The significance of rehabilitating deteriorated concrete structures subjected to inflated traffic volume, unprecedented live loads, structural ageing and other environmental impacts has been garnering attention in the recent years. Amidst a few conventional retrofit techniques, the application of externally bonded Fibre Reinforced Polymers (FRP) remains contemporary. It is a noteworthy reformation technique because of its durability, augmented mechanical performance and long-term cost-effectiveness. Epoxy resin is classified as a hazardous polymer (as per Globally Harmonised System of Classification and Labelling of Chemicals – GHS) and it has been the most sought bonding fix for several FRP retrofit approaches.
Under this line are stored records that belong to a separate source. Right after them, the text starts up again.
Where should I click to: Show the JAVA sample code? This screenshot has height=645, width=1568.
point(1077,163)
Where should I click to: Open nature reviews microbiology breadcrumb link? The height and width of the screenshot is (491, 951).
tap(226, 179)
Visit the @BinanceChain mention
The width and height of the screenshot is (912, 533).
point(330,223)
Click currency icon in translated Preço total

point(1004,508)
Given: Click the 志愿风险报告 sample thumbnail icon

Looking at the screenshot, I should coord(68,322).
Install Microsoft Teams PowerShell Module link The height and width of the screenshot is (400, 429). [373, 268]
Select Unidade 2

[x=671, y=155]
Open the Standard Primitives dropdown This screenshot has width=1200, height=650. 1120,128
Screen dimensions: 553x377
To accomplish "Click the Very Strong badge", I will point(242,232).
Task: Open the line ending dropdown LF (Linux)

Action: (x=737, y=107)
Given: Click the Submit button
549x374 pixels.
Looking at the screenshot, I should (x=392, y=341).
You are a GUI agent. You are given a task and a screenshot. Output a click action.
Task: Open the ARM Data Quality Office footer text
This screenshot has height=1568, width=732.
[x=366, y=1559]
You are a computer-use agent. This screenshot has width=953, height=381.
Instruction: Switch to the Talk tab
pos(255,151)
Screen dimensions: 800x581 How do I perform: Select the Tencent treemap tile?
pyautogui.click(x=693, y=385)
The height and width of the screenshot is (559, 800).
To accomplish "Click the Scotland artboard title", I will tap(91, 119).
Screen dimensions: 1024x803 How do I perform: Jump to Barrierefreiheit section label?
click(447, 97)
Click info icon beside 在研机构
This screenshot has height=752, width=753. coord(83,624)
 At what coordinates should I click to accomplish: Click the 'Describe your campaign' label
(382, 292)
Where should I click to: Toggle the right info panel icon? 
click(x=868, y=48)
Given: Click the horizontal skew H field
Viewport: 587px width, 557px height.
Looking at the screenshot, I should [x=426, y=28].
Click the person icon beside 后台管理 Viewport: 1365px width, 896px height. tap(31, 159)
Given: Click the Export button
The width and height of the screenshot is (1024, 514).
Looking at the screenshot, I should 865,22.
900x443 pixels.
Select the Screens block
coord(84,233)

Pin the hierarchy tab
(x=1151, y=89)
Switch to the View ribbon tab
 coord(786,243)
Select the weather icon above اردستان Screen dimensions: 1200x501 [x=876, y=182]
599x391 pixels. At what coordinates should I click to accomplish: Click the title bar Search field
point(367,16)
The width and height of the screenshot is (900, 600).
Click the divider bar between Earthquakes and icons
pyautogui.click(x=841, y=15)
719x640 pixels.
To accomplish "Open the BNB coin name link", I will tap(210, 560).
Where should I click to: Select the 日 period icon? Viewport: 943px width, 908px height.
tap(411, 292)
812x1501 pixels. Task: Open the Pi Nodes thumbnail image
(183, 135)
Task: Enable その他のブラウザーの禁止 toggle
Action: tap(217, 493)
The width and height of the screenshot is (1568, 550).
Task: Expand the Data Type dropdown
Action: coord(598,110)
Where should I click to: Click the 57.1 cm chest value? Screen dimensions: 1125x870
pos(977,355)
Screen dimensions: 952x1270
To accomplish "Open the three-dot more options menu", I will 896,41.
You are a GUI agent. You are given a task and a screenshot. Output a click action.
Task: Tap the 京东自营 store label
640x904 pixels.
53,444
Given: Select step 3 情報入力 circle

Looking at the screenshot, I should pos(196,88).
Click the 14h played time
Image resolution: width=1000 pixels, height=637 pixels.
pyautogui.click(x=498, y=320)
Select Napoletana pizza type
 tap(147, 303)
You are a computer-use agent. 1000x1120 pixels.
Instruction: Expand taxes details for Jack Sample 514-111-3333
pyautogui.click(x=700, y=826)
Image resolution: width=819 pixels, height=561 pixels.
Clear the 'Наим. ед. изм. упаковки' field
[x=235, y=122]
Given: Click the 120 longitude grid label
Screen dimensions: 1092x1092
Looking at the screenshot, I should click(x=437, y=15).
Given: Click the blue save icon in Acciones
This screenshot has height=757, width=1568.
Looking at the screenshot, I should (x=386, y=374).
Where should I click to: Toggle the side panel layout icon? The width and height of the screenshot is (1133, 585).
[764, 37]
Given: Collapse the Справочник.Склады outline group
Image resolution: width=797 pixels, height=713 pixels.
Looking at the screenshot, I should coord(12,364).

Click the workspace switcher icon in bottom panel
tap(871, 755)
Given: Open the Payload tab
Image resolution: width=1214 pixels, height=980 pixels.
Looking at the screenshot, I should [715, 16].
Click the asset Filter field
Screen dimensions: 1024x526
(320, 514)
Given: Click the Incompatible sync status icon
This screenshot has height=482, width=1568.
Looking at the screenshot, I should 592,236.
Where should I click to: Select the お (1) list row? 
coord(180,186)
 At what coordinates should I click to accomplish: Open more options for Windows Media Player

Scientific and literature evidence demonstrate the health and environmental impacts concerned with the use of this noxious resin. The primary objective of this project is to optimize the mix proportion of a recently developed Mineral Based Composite (MBC) bonder by inducing varying amounts of industrial by-products such as fly ash and metakaolin. It was observed that a certain degree of this replacement resulted in achieving a higher degree of sustainability as the event-grade bonder could potentially eliminate the use of epoxy in FRP reformation. Experimental investigation as per Australian Standards AS 1012.1:2014 established the relation between brittle epoxy failure and thus rendering the up surged bonding capacity of MBC in extreme conditions proving as the desired substitute for epoxy resin. The investigative results obtained portray a suitable base for evaluating the optimal mix design proportion of the mineral composite bonder.